-- start DOCUMENT TEXT --
Report Versioning¶
Truthound Data Docs provides 4 strategies for report version management.
Versioning Strategies¶
| Strategy | Format | Description |
|---|---|---|
Incremental |
1, 2, 3, ... |
Simple incrementing number |
Semantic |
1.0.0, 1.1.0, 2.0.0 |
Semantic versioning (major.minor.patch) |
Timestamp |
20250115_103045 |
Timestamp-based |
GitLike |
abc123de |
Content hash-based (8-character hex) |
Basic Usage¶
Creating Version Storage¶
from truthound.datadocs.versioning import (
FileVersionStorage,
InMemoryVersionStorage,
)
# File-based storage
storage = FileVersionStorage(base_dir="./report_versions")
# Memory-based storage (for testing)
storage = InMemoryVersionStorage()
Saving Report Versions¶
from truthound.datadocs.versioning import FileVersionStorage
storage = FileVersionStorage(base_dir="./report_versions")
# Save new version
version = storage.save(
report_id="customer_report",
content=html_content,
format="html",
message="Added new quality metrics",
created_by="data-team",
metadata={"title": "Customer Data", "theme": "professional"},
)
print(f"Saved version: {version.info.version}")
# Saved version: 1
Retrieving Versions¶
# Retrieve specific version
report = storage.load("customer_report", version=2)
print(report.content)
# Retrieve latest version
latest = storage.load("customer_report") # version=None returns latest
# Get latest version number only
latest_version = storage.get_latest_version("customer_report")
# 3
Listing Versions¶
# List all versions
versions = storage.list_versions("customer_report")
for v in versions:
print(f"v{v.version} - {v.created_at} - {v.message}")
# Pagination
versions = storage.list_versions("customer_report", limit=10, offset=0)
# Version count
count = storage.count_versions("customer_report")
Deleting Versions¶
VersionInfo¶
A data class containing version metadata.
from truthound.datadocs.versioning import VersionInfo
from datetime import datetime
info = VersionInfo(
version=1,
report_id="customer_report",
created_at=datetime.now(),
created_by="data-team",
message="Initial report",
parent_version=None,
checksum="abc123...",
size_bytes=12345,
metadata={"title": "Customer Data"},
)
# Convert to dict
data = info.to_dict()
# Create from dict
info = VersionInfo.from_dict(data)
ReportVersion¶
A class containing version information and content together.
from truthound.datadocs.versioning import ReportVersion
report = ReportVersion(
info=version_info,
content=html_content,
format="html",
)
# Property access
print(report.version) # info.version
print(report.checksum) # SHA256 hash
Versioning Strategies¶
IncrementalStrategy¶
from truthound.datadocs.versioning.version import IncrementalStrategy
strategy = IncrementalStrategy()
-- end DOCUMENT TEXT --
-- start DATA EXTRACT --
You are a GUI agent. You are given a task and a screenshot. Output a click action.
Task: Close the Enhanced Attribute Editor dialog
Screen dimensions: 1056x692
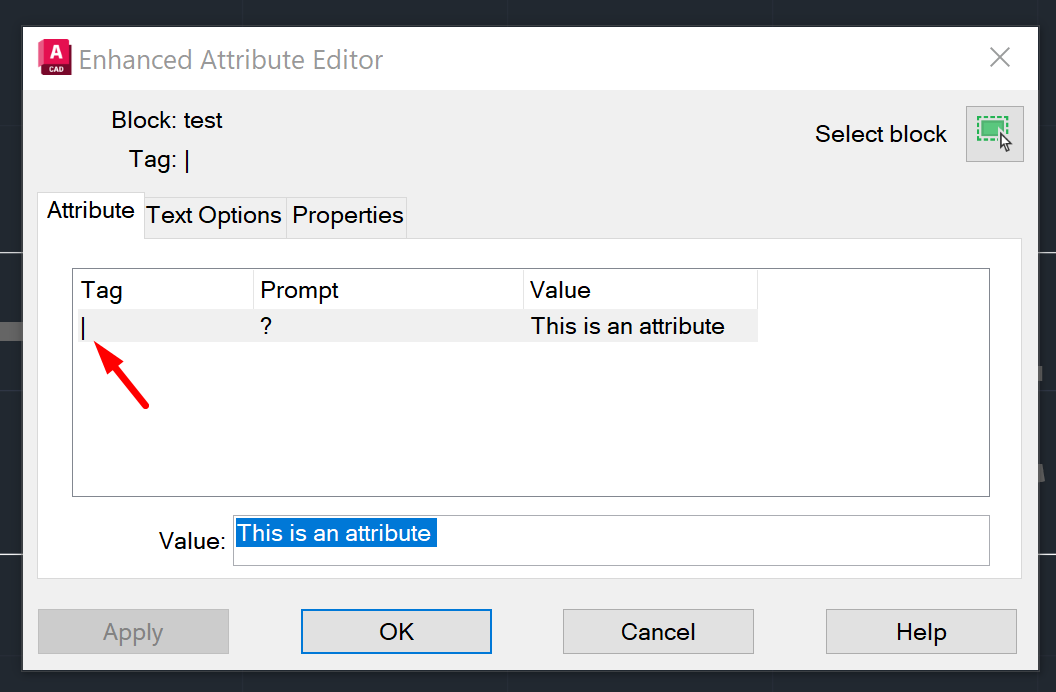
-- end DATA EXTRACT --
▸ SHORT PROBLEM 1: In the report versioning documentation, what use is the memory-based storage noted as being for?
▸ SHORT PROBLEM 2: Reproduce the report versioning documentation from "# Pagination" up to and including "containing version metadata.".
▸ SHORT PROBLEM 3: Continue the report versioning documentation from the point where it stops.

▸ TASK RESULT 1: Testing.

▸ TASK RESULT 2:
# Pagination
versions = storage.list_versions("customer_report", limit=10, offset=0)
# Version count
count = storage.count_versions("customer_report")
Deleting Versions¶
VersionInfo¶
A data class containing version metadata.

▸ TASK RESULT 3:
next_ver = strategy.next_version(current_version=5, metadata=None)
# 6
SemanticStrategy¶
from truthound.datadocs.versioning.version import SemanticStrategy
strategy = SemanticStrategy()
# Major version bump
next_ver = strategy.next_version(
current_version=100, # 1.0.0
metadata={"bump": "major"},
)
# 200 (2.0.0)
# Minor version bump
next_ver = strategy.next_version(
current_version=100,
metadata={"bump": "minor"},
)
# 110 (1.1.0)
# Patch version bump (default)
next_ver = strategy.next_version(
current_version=100,
metadata={"bump": "patch"},
)
# 101 (1.0.1)
TimestampStrategy¶
from truthound.datadocs.versioning.version import TimestampStrategy
strategy = TimestampStrategy()
next_ver = strategy.next_version(current_version=None, metadata=None)
# Unix timestamp (e.g., 1705312245)
# Formatted as ISO date
GitLikeStrategy¶
from truthound.datadocs.versioning.version import GitLikeStrategy
strategy = GitLikeStrategy()
next_ver = strategy.next_version(
current_version=None,
metadata={"content": html_content},
)
# Content hash-based 8-character hex (e.g., "abc123de")
Version Comparison (Diff)¶
DiffResult¶
from truthound.datadocs.versioning.diff import DiffResult, ChangeType
result = DiffResult(
old_version=1,
new_version=2,
report_id="customer_report",
changes=[...],
summary={"added": 5, "removed": 2, "modified": 3, "unchanged": 10},
unified_diff="...",
)
# Check for changes
if result.has_changes():
print(f"Added: {result.added_count}")
print(f"Removed: {result.removed_count}")
print(f"Modified: {result.modified_count}")
Change¶
from truthound.datadocs.versioning.diff import Change, ChangeType
change = Change(
change_type=ChangeType.MODIFIED,
path="sections.overview.metrics.row_count",
old_value=1000,
new_value=1500,
line_number=42,
)
Diff Strategies¶
TextDiffStrategy¶
Generates text-based unified diff.
from truthound.datadocs.versioning.diff import TextDiffStrategy
strategy = TextDiffStrategy(
context_lines=3,
ignore_whitespace=False,
)
result = strategy.diff(old_content, new_content)
StructuralDiffStrategy¶
Performs JSON/structured data comparison.
from truthound.datadocs.versioning.diff import StructuralDiffStrategy
strategy = StructuralDiffStrategy(
include_content=False,
max_depth=10,
)
result = strategy.diff(old_content, new_content)
SemanticDiffStrategy¶
Extracts meaningful changes.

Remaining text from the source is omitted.